The Nassau Guardian
Miami group presses for ‘remaining truth’
Miami-based protest group Democracy Movement will continue its protest against The Bahamas in the face of allegations of abuse at the Carmichael Road Detention Centre, group spokesman Ramon Sanchez said yesterday.
“We’re going to protest for the truth to come out,” he said.
“Tomorrow (Monday) we will meet to see what our next course of action is. We are eager to hear from the Bahamian government that it will release the full investigation.”
Democracy Movement staged protests against The Bahamas after a video aired on a Spanish language TV station in Miami purporting to show Cubans being abused by Bahamian officers.
The government has called the video fake.
“We just want to be as unbiased as we can be,” Sanchez said. “It’s important.

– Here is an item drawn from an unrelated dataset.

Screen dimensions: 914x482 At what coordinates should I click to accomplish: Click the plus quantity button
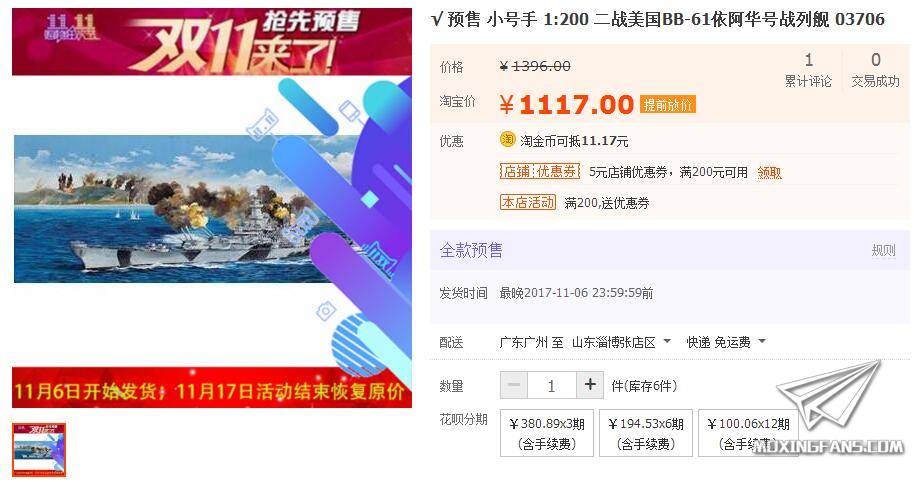[x=590, y=385]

The reason that we haven’t put this issue to rest yet is that the prime minister and the minister of foreign affairs have not clearly stated that everything will come to light.
“There are also some issues that haven’t come out, namely sexual harassment.”
Sanchez said his group has not made these allegations up.
He said the group will drive past the Bahamas Consulate in downtown Miami today as a symbolic message.
During a press conference on Friday, Sanchez asked Prime Minister Perry Christie to take action against the guards responsible for allegedly abusing Cuban detainees at the facility.
He said he delivered the letter to a security guard at the consulate on Friday.
“That’s the closest we’ve gotten to giving the consul general anything,” he said.
Foreign Affairs Minister Fred Mitchell said yesterday he is “loathed to dignify what they say or do by any form of comment”.
“I think it’s really outrageous what they’ve said about our country,” he said.
“My role as the chief diplomat is to defend this country’s reputation.”
According to one of the marines interviewed as part of the initial investigation by the Defence Force, Cuban detainees were severely beaten at the detention center for almost two hours after they attempted to escape in May, and one even appeared to have temporarily lost consciousness as a result of the abuse.
Randy Rodriguez, a Cuban detainee who was granted asylum last week by the United States, said his experience at the facility “cannot be put to words”.
Shortly after arriving in Miami on Friday, he claimed that while at the detention center, he was "mercilessly" kicked on the floor by guards, pepper sprayed and doused with water.
Sanchez said Rodriguez and his family will be relocated to Texas tomorrow.
He said the Cuban community in Miami provided food and clothing for the family.